■ **Extracted entries**:
════════════════
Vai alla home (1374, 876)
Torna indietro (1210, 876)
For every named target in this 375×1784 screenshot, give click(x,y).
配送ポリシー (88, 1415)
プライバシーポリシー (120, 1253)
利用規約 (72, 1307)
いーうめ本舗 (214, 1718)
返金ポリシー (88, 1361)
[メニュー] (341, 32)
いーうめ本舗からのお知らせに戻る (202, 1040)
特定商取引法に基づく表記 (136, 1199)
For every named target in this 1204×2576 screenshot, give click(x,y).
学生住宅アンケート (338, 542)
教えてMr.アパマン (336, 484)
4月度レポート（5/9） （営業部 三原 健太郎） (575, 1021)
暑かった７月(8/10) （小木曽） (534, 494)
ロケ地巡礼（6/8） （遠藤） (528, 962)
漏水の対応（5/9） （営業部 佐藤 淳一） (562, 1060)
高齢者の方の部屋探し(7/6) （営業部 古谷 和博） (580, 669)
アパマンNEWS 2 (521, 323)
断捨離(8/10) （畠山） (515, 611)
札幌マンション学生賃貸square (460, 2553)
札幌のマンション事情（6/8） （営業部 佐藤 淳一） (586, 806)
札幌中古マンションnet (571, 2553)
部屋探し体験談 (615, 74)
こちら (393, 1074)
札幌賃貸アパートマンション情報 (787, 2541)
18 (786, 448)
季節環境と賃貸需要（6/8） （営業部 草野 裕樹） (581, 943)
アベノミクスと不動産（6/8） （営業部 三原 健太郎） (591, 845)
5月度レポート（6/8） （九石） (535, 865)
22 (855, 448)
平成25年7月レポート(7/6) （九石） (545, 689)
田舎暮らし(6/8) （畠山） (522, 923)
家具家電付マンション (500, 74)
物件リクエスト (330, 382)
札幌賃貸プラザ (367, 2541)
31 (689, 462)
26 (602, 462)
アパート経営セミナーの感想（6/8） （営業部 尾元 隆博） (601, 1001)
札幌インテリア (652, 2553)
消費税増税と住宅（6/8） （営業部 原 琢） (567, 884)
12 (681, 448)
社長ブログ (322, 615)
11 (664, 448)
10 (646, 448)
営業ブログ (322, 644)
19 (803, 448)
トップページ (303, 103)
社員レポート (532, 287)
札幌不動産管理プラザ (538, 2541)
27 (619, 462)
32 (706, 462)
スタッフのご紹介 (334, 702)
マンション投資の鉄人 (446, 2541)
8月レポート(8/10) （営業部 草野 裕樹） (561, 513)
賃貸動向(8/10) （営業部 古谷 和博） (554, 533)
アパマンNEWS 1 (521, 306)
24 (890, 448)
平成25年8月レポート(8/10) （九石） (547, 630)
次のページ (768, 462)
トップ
════════════════
■ **Task statement**: Copy the entries exactly, leaving no line out.

■ **Your response**:
Vai alla home (1374, 876)
Torna indietro (1210, 876)
For every named target in this 375×1784 screenshot, give click(x,y).
配送ポリシー (88, 1415)
プライバシーポリシー (120, 1253)
利用規約 (72, 1307)
いーうめ本舗 (214, 1718)
返金ポリシー (88, 1361)
[メニュー] (341, 32)
いーうめ本舗からのお知らせに戻る (202, 1040)
特定商取引法に基づく表記 (136, 1199)
For every named target in this 1204×2576 screenshot, give click(x,y).
学生住宅アンケート (338, 542)
教えてMr.アパマン (336, 484)
4月度レポート（5/9） （営業部 三原 健太郎） (575, 1021)
暑かった７月(8/10) （小木曽） (534, 494)
ロケ地巡礼（6/8） （遠藤） (528, 962)
漏水の対応（5/9） （営業部 佐藤 淳一） (562, 1060)
高齢者の方の部屋探し(7/6) （営業部 古谷 和博） (580, 669)
アパマンNEWS 2 (521, 323)
断捨離(8/10) （畠山） (515, 611)
札幌マンション学生賃貸square (460, 2553)
札幌のマンション事情（6/8） （営業部 佐藤 淳一） (586, 806)
札幌中古マンションnet (571, 2553)
部屋探し体験談 (615, 74)
こちら (393, 1074)
札幌賃貸アパートマンション情報 (787, 2541)
18 (786, 448)
季節環境と賃貸需要（6/8） （営業部 草野 裕樹） (581, 943)
アベノミクスと不動産（6/8） （営業部 三原 健太郎） (591, 845)
5月度レポート（6/8） （九石） (535, 865)
22 (855, 448)
平成25年7月レポート(7/6) （九石） (545, 689)
田舎暮らし(6/8) （畠山） (522, 923)
家具家電付マンション (500, 74)
物件リクエスト (330, 382)
札幌賃貸プラザ (367, 2541)
31 (689, 462)
26 (602, 462)
アパート経営セミナーの感想（6/8） （営業部 尾元 隆博） (601, 1001)
札幌インテリア (652, 2553)
消費税増税と住宅（6/8） （営業部 原 琢） (567, 884)
12 (681, 448)
社長ブログ (322, 615)
11 (664, 448)
10 (646, 448)
営業ブログ (322, 644)
19 (803, 448)
トップページ (303, 103)
社員レポート (532, 287)
札幌不動産管理プラザ (538, 2541)
27 (619, 462)
32 (706, 462)
スタッフのご紹介 (334, 702)
マンション投資の鉄人 (446, 2541)
8月レポート(8/10) （営業部 草野 裕樹） (561, 513)
賃貸動向(8/10) （営業部 古谷 和博） (554, 533)
アパマンNEWS 1 (521, 306)
24 (890, 448)
平成25年8月レポート(8/10) （九石） (547, 630)
次のページ (768, 462)
トップ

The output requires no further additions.